## [WHAT THE TASK REQUIRES]
In the entries below, find the line containing "The height and width of the screenshot is (825, 1456)." and the line containing "You are a computer-use agent. 1400x845". Copy those two lines and everything between them exactly, and only that.

── RECORD EXTRACTS ──

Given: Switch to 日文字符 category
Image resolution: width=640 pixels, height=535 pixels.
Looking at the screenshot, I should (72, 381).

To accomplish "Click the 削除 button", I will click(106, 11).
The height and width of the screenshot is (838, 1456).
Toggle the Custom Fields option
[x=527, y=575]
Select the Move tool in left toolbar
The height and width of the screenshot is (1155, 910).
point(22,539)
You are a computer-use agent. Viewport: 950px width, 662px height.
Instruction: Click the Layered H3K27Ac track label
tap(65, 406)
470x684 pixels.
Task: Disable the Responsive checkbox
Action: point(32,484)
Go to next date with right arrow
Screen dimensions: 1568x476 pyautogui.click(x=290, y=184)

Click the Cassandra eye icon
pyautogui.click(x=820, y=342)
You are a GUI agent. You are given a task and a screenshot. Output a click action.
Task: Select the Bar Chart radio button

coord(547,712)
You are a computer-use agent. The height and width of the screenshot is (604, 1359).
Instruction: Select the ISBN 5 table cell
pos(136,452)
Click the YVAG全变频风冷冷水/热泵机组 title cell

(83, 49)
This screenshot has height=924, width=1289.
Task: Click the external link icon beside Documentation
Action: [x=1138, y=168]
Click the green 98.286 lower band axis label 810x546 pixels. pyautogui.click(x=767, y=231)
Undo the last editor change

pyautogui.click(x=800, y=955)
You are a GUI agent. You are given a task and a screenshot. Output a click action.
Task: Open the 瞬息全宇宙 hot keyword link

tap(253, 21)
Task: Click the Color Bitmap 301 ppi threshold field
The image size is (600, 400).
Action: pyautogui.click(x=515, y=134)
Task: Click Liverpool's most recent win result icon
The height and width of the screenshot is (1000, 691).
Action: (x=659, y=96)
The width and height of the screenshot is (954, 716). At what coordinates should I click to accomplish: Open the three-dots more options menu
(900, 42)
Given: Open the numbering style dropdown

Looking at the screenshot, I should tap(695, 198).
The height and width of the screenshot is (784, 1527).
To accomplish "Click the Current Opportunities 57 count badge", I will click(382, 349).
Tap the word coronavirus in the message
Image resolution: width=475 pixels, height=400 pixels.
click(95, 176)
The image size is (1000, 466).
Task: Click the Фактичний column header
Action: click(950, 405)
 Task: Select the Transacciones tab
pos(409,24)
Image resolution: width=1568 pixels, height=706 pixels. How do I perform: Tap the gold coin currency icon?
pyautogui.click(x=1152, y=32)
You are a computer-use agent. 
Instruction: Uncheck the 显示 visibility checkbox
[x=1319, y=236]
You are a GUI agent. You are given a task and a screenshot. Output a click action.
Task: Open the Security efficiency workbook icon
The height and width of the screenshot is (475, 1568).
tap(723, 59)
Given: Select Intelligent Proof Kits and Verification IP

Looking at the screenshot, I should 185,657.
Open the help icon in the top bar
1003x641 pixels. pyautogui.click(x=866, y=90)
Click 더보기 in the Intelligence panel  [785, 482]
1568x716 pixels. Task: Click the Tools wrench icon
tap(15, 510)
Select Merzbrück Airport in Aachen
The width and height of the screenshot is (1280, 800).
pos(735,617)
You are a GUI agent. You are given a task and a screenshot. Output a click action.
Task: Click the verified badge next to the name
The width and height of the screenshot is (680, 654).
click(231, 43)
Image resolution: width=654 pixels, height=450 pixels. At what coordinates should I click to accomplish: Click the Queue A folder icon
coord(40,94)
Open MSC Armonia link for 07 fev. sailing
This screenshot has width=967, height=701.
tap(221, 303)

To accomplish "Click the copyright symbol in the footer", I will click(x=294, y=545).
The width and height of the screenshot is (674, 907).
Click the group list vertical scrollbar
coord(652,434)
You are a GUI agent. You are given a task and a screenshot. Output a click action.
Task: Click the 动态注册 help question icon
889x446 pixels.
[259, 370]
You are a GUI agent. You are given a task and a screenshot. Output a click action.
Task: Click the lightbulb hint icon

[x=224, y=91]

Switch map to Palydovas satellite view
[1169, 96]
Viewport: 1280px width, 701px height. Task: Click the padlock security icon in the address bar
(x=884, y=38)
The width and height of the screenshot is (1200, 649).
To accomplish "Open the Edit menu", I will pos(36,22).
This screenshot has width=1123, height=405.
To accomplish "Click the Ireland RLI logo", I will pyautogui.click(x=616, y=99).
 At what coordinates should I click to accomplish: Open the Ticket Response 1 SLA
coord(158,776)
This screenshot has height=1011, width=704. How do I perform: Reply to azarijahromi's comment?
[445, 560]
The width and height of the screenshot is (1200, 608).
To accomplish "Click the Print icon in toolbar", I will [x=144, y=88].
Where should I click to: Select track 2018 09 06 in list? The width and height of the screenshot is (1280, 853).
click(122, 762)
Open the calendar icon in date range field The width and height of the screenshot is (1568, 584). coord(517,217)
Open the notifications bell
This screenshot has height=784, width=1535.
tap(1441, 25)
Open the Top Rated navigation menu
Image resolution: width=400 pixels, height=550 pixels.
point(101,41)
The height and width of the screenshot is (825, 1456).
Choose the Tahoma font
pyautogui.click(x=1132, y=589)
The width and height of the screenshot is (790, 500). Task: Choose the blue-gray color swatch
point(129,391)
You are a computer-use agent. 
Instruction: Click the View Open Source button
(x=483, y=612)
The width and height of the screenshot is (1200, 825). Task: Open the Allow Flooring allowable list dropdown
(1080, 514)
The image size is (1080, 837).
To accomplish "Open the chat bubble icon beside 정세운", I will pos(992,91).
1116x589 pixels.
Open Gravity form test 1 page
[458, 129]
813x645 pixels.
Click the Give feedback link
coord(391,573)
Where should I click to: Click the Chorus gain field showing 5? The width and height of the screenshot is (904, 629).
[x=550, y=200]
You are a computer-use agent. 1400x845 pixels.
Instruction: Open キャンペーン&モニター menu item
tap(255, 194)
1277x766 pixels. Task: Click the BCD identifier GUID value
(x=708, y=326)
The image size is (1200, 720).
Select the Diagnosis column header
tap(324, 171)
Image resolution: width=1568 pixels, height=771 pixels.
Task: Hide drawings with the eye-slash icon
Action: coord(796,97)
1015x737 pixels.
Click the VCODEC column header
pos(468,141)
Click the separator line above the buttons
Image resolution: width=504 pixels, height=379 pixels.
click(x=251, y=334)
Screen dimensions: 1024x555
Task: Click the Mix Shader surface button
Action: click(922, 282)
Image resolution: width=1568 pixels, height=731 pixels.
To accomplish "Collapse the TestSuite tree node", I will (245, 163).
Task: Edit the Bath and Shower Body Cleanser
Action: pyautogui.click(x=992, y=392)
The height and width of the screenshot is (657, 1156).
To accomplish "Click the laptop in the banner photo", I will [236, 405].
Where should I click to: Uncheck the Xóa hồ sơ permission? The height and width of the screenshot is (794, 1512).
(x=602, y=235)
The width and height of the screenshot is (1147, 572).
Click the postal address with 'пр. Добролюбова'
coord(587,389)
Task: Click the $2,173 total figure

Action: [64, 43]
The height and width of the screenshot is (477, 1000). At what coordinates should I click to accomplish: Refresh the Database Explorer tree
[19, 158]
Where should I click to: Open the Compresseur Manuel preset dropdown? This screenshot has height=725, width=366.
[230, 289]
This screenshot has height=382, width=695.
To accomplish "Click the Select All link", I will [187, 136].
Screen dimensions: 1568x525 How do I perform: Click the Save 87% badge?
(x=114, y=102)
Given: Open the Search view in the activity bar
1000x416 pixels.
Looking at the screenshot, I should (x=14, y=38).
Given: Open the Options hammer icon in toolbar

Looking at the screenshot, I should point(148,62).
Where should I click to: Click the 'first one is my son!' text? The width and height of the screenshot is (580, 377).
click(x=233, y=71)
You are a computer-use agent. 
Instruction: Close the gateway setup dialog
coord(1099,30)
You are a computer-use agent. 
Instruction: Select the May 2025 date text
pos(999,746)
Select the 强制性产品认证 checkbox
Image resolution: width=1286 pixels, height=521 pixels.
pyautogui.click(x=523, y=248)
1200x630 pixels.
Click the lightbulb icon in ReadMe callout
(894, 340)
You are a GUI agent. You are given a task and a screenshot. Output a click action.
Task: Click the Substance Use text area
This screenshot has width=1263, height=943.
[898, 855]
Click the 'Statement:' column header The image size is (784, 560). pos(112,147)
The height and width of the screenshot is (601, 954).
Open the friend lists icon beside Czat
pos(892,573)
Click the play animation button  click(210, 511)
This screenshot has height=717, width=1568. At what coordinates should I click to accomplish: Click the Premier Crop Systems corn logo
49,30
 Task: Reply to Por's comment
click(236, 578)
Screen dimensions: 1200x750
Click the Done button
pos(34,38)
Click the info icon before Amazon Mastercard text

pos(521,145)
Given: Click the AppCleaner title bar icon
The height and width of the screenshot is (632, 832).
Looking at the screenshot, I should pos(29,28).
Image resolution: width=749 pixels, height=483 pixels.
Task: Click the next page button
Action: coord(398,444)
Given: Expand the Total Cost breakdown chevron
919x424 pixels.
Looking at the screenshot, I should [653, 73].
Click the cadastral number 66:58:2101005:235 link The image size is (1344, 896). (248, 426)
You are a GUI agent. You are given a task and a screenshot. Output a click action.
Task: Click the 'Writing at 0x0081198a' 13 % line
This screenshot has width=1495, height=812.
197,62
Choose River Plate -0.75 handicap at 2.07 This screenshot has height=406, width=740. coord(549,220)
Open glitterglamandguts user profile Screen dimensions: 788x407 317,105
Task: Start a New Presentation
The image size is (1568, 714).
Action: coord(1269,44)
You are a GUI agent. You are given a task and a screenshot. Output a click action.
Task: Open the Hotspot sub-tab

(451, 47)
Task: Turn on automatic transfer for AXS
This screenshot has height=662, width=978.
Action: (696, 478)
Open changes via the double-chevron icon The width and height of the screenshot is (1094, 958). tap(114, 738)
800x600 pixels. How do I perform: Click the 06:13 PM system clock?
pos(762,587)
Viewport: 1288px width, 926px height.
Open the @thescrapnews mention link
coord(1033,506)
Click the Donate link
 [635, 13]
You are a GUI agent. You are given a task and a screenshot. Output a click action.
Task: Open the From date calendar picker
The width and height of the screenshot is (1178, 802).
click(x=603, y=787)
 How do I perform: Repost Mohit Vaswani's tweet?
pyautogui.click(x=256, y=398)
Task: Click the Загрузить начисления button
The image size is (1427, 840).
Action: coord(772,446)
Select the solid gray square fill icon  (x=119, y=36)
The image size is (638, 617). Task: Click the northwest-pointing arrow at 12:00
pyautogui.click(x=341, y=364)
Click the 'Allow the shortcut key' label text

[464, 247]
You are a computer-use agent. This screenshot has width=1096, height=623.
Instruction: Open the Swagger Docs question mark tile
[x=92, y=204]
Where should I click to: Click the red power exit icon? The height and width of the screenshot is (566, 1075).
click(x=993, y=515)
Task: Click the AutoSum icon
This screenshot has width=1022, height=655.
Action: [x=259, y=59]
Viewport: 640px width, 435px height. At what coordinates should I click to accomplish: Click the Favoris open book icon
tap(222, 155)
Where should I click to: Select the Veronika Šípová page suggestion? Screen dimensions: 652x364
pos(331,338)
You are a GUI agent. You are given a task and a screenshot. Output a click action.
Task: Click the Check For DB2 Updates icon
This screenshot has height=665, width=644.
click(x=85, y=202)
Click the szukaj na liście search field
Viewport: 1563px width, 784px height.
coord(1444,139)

───

## [RESULT BELOW]
The height and width of the screenshot is (825, 1456).
Choose the Tahoma font
pyautogui.click(x=1132, y=589)
The width and height of the screenshot is (790, 500). Task: Choose the blue-gray color swatch
point(129,391)
You are a computer-use agent. 
Instruction: Click the View Open Source button
(x=483, y=612)
The width and height of the screenshot is (1200, 825). Task: Open the Allow Flooring allowable list dropdown
(1080, 514)
The image size is (1080, 837).
To accomplish "Open the chat bubble icon beside 정세운", I will pos(992,91).
1116x589 pixels.
Open Gravity form test 1 page
[458, 129]
813x645 pixels.
Click the Give feedback link
coord(391,573)
Where should I click to: Click the Chorus gain field showing 5? The width and height of the screenshot is (904, 629).
[x=550, y=200]
You are a computer-use agent. 1400x845 pixels.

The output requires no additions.